Ma non è solo questo il problema: "C'è anche il canale 11 del quinto multiplex: non garantisce la copertura di almeno l'80 per cento dell'Italia. Ci hanno dato poi alcuni canali non coordinati internazionalmente: se non si rimedia, in futuro c'è il rischio di interferenze a causa dei segnali provenienti dai Paesi vicini".
Insomma è un bel lavoro quello che aspetta gli uomini di Passera e i futuri membri dell'Agcom (quelli attuali scadono a maggio). Sul tavolo c'è anche la questione di Telecom Italia Media, che lamenta di avere ricevuto un multiplex in meno nella transizione al digitale terrestre e ha fatto ricorso al Tar del Lazio.
Poi ci sono gli sprechi. In Italia c'è un patrimonio di frequenze (intorno ai 400 MHz) adatte per la trasmissione di Internet su banda larga mobile. Adesso sono affidate alla Difesa, che però le usa poco e male (per i servizi di pubblica sicurezza), come denunciato al recente forum frequenze del Corriere delle Comunicazioni da Sassano e da Antonio Frullone della Fondazione Ugo Bordoni, braccio tecnico del ministero allo Sviluppo Economico. Poiché chi dovrebbe farlo presidia poco questo spazio, "addirittura è nato un commercio fiorente di telefoni cordless che permettono di comunicare su queste frequenze, illegalmente", ha detto Sassano. Secondo il quale lo Stato potrebbe guadagnare un miliardo di euro mettendole all'asta agli operatori mobili tra qualche anno. Gli esperti sostengono che anche nella banda tra i 3 e i 10 GHz ci sono risorse sprecate (al momento destinate, con scarsa efficienza, ai ponti radio dei servizi di operatori e ministeri).
Anche queste risorse prima o poi serviranno per i servizi innovativi della banda larga mobile di nuova generazione (tecnologia Lte, evoluzione dell'Umts/Hspa), che in Italia debutterà a fine 2012. L'Ue del resto chiede ai Paesi membri di liberare un GHz di frequenze (moltissimo) entro il 2015, per la banda larga. La giudica infatti un traino straordinario per la crescita economica. Uno degli aspetti innovativi del nuovo emendamento è che già prevede questo sviluppo: stabilisce che alcune delle nuove frequenze andranno alle tivù solo per pochi anni, così poi potranno essere aggiudicate agli operatori telefonici con una futura asta.
Ma non è detto che ci si riesca. Prima è necessario che gli operatori mobili ottengano la disponibilità delle frequenze che si sono aggiudicati a fine 2011 con l'asta da 4,2 miliardi di euro (per l'Lte). Tra queste, sono ancora occupate i 2.6 GHz (dalla Difesa) e, soprattutto, gli 800 MHz (dalle tivù locali). Romani aveva imposto di liberarle entro fine 2012 ma le locali chiedono tempo (oltre ai 174 milionidi indennizzo che lo Stato ha già promesso loro). Il precedente governo ha ignorato la proposta di Gentiloni e Sassano di usare il beauty contest per restituire alcune frequenze alle locali invece che per fare regali al duopolio. Così le locali avrebbero rinunciato alla guerra e la nuova banda larga sarebbe partita senza intoppi.
La futura asta 700 MHz potrebbe comunque sanare qualche pasticcio fatto in passato. Ma certo non basta. "E' una svolta nella giusta direzione, ma bisogna continuare risolvendo il problema alla radice", dice Nicola D'Angelo, consigliere Agcom. "Serve una "spectrum review", un ridisegno dello spettro italiano, che è sempre stato gestito male", aggiunge D'Angelo. Per mettere ordine e risolvere conflitti e abusi. Questa sì che, per l'Italia, sarebbe una prima volta.
━━━━━━━━━━━━━━━━━━━━━━━━━━━━━━
> _DETTAGLI DEL COMPITO_: Riscrivi come elenco puntato il paragrafo dell'estratto che comincia con "Poi ci sono gli sprechi", conservando i fatti principali.

Record da un dataset di puntamento
━━━━━━━━━━━━━━━━━━━━━━━━━━━━━━
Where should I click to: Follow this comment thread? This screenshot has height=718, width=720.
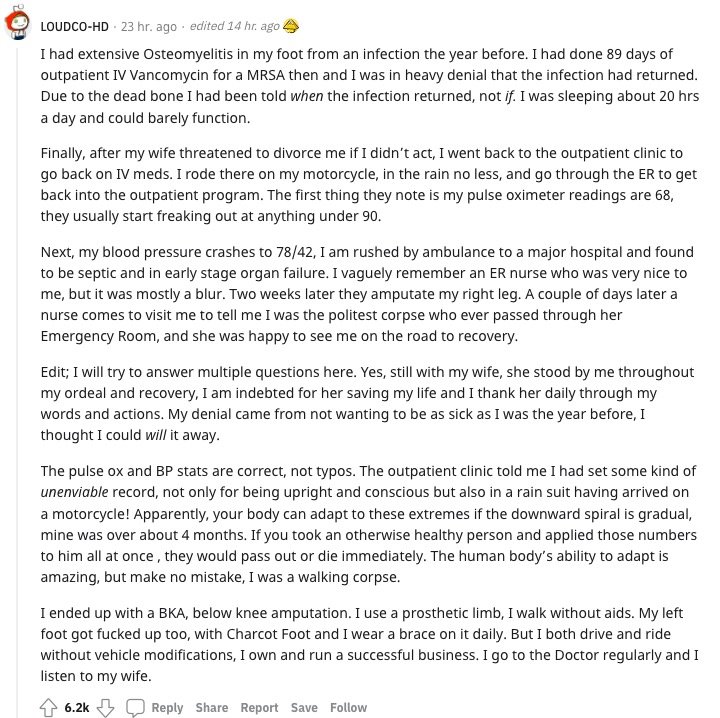(x=349, y=707)
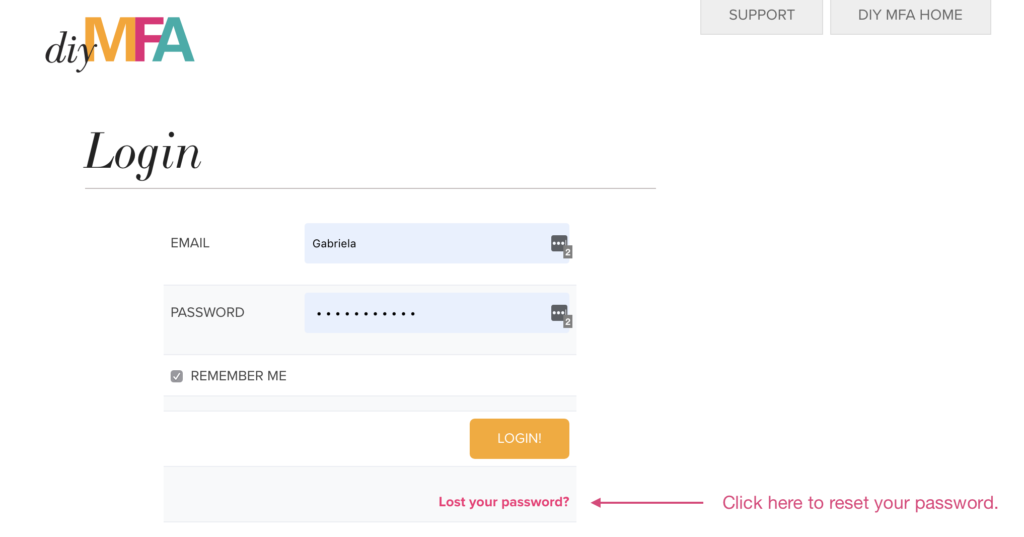Click the "Gabriela" text in the email box
1024x537 pixels.
[334, 243]
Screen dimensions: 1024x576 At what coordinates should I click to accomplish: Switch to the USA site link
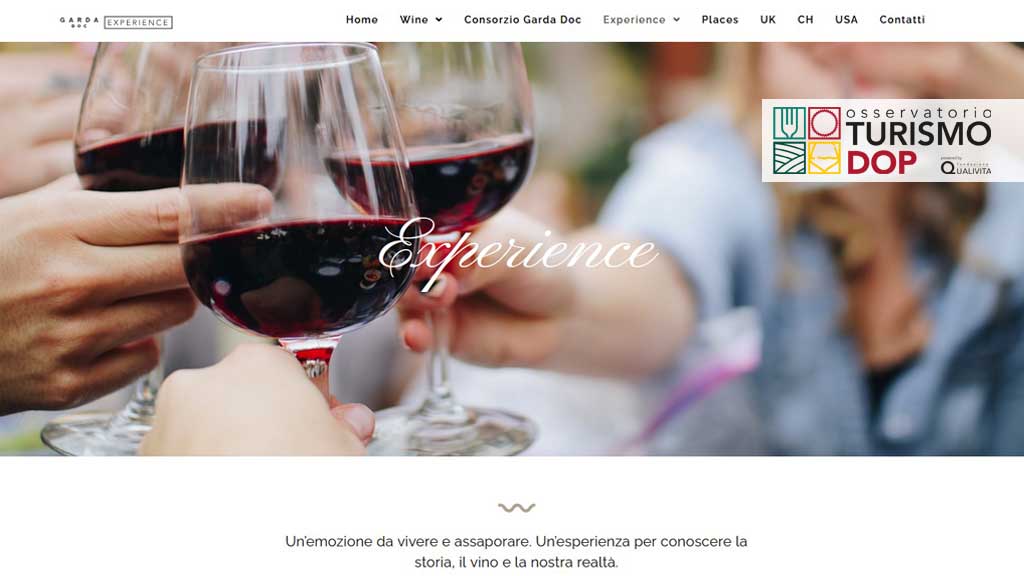pyautogui.click(x=846, y=20)
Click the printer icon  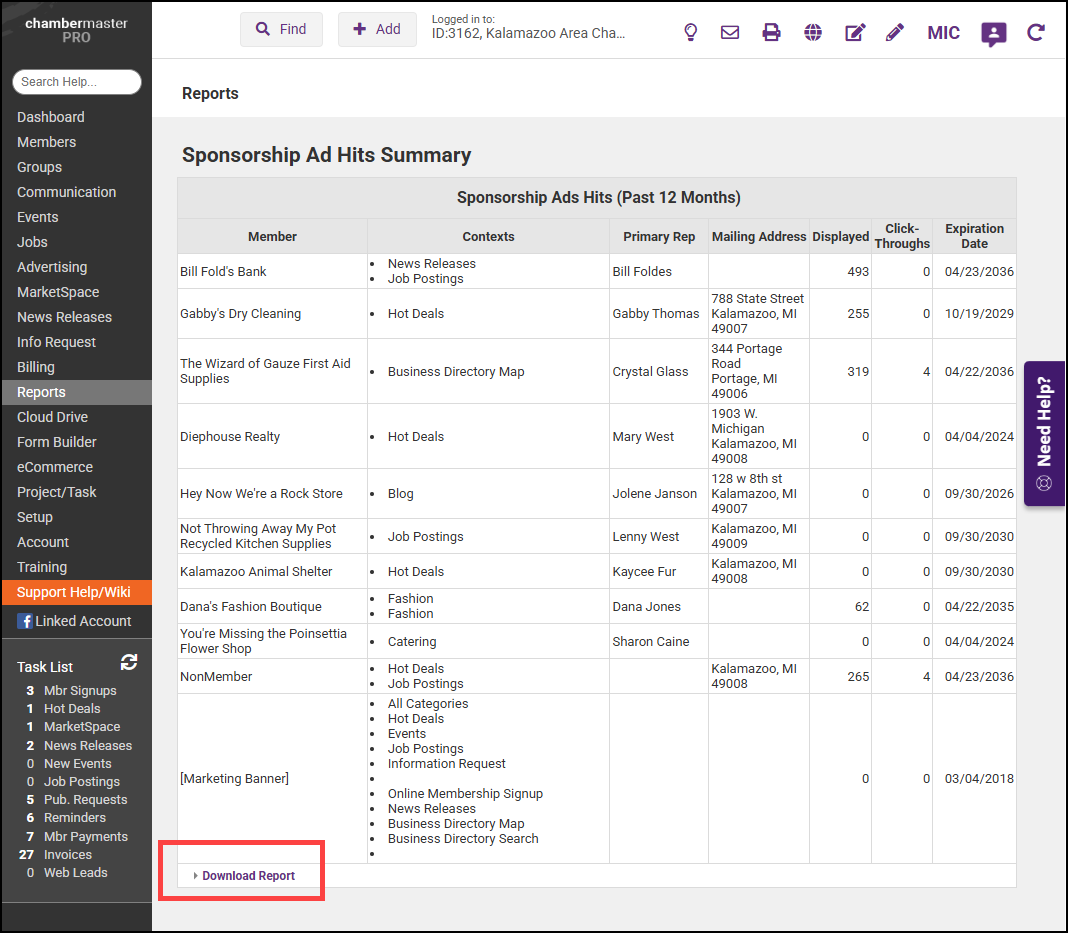(x=771, y=32)
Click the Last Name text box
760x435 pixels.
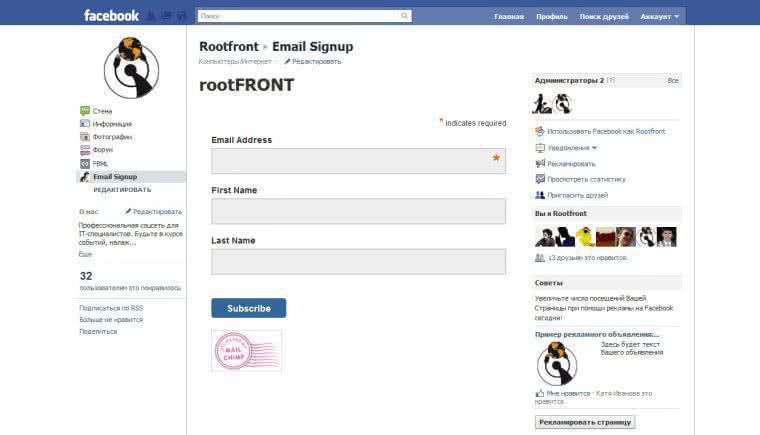coord(358,261)
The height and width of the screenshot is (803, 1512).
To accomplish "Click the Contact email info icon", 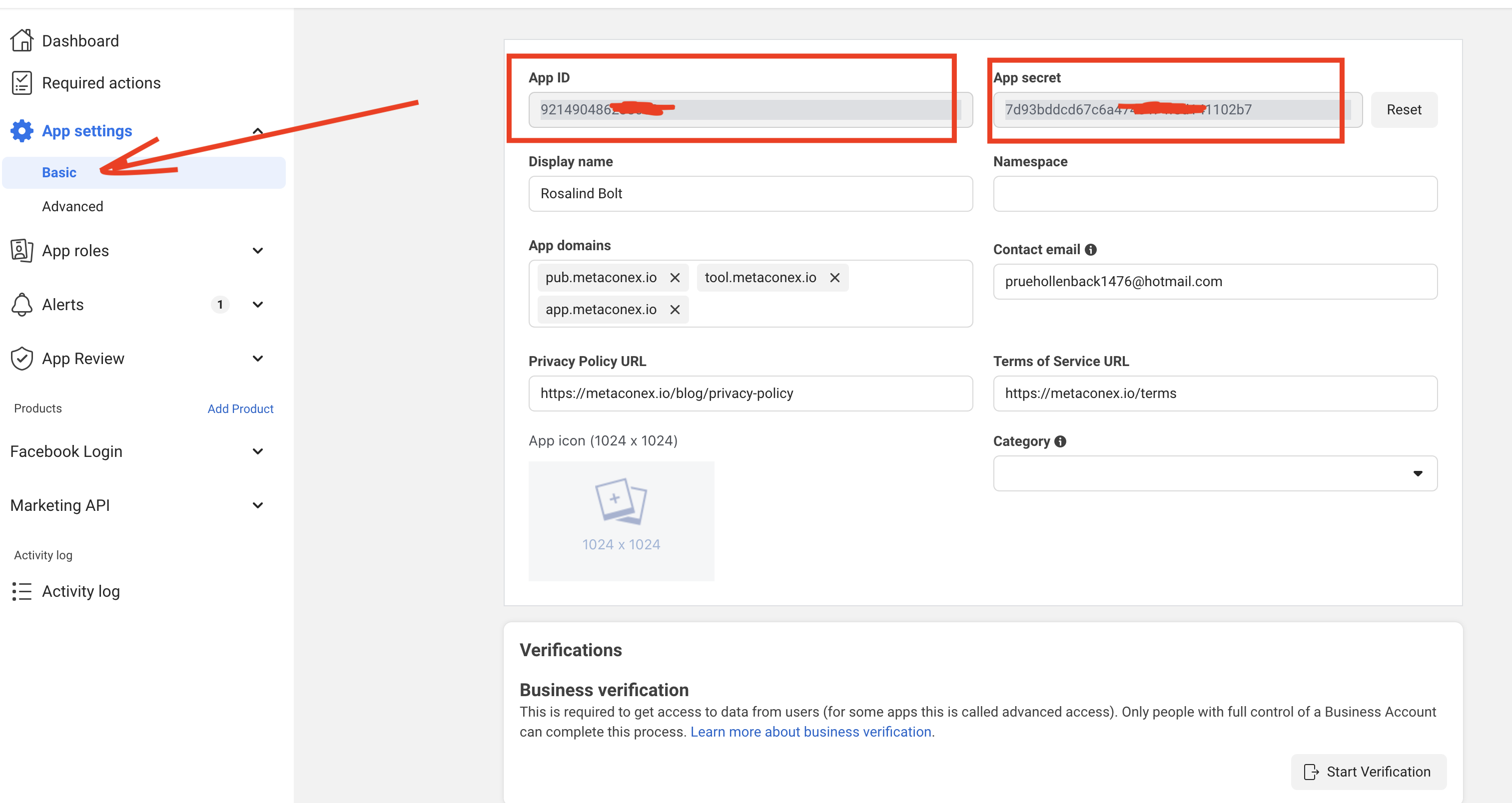I will point(1091,250).
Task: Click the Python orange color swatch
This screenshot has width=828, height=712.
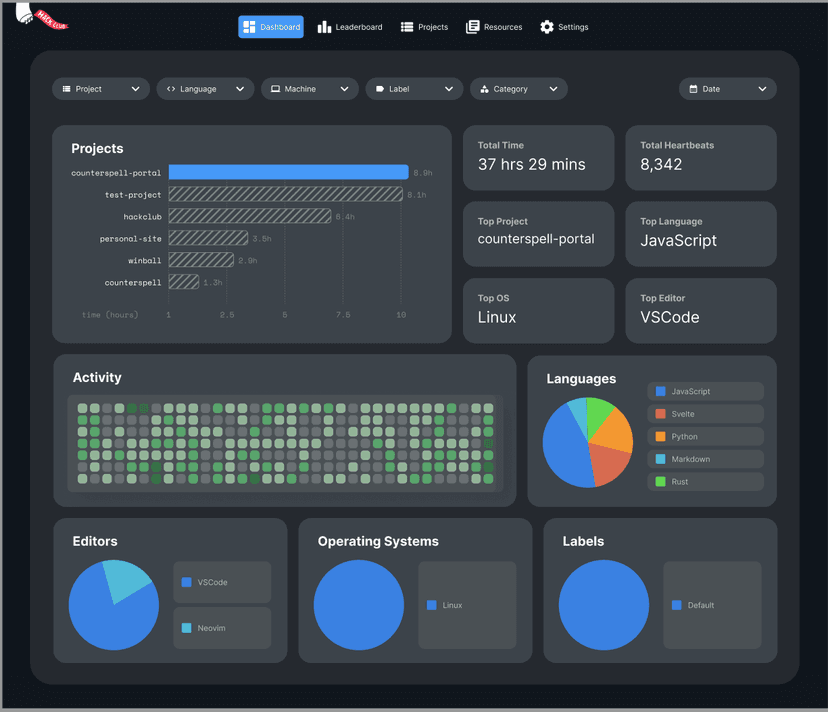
━━━━━━━━━━━━━━━━━━━━━━━━━━━━━━
> _RISPOSTA FINALE_:
- In Italia ci sono frequenze intorno ai 400 MHz adatte alla trasmissione di Internet su banda larga mobile.
- Sono affidate alla Difesa, che le usa poco e male per i servizi di pubblica sicurezza. Lo hanno denunciato Sassano e Antonio Frullone della Fondazione Ugo Bordoni al forum frequenze del Corriere delle Comunicazioni.
- Secondo Sassano, dato che questo spazio è poco presidiato, è nato un commercio fiorente di telefoni cordless che comunicano illegalmente su queste frequenze.
- Sempre secondo Sassano, lo Stato potrebbe guadagnare un miliardo di euro mettendole all'asta agli operatori mobili tra qualche anno.
- Per gli esperti ci sono risorse sprecate anche nella banda tra i 3 e i 10 GHz. Oggi questa banda è destinata, con scarsa efficienza, ai ponti radio di operatori e ministeri.